> _Work item_
Repeat, please, exactly the lines from the one that has "Expand the Advanced menu" through the end of the records below, with pictures dropped.

> _Supplied information_
--------------------------------

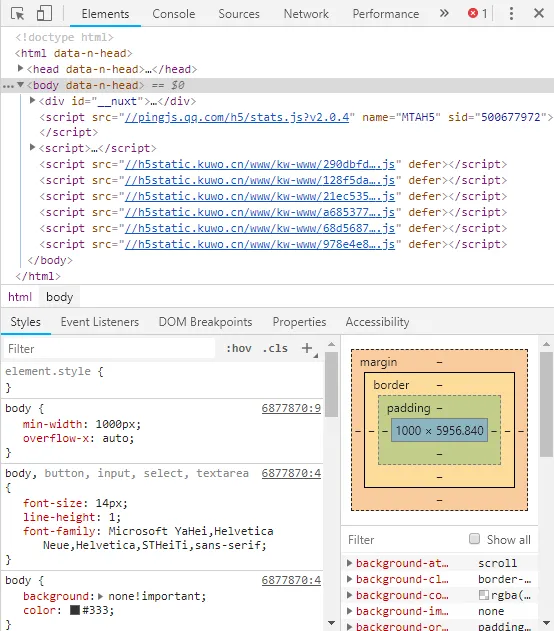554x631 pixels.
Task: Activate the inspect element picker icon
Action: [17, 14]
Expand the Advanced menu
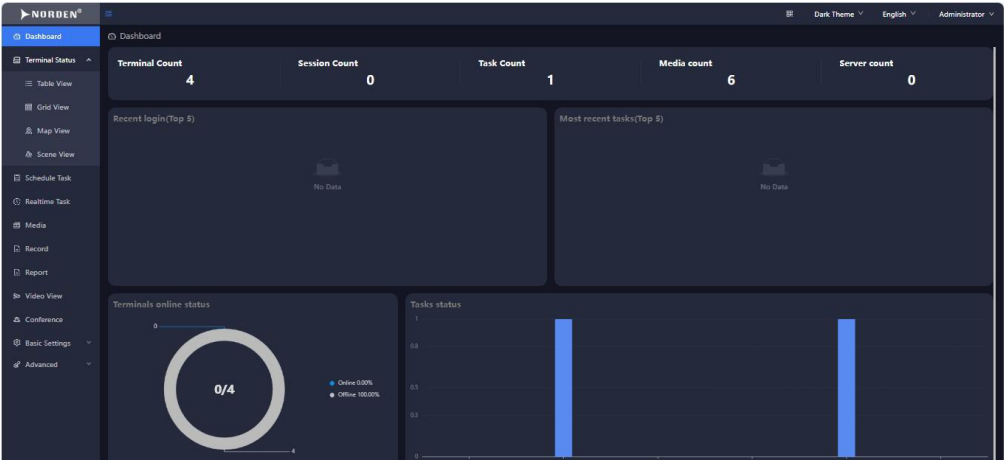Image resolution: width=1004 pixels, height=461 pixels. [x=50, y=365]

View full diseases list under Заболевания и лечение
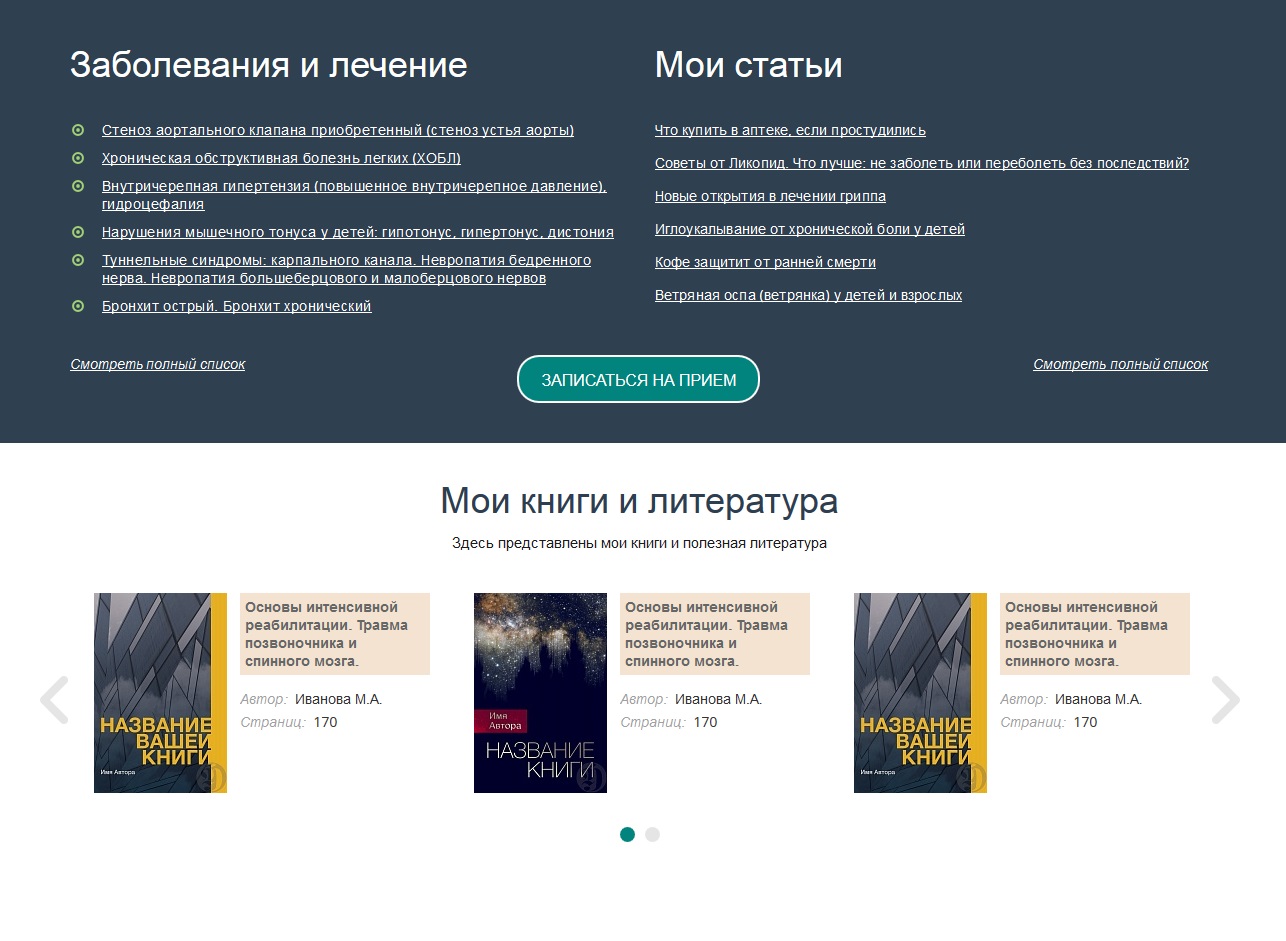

--------------------------------

> _Answer for this exercise_
Expand the Advanced menu
Image resolution: width=1004 pixels, height=461 pixels. [x=50, y=365]

View full diseases list under Заболевания и лечение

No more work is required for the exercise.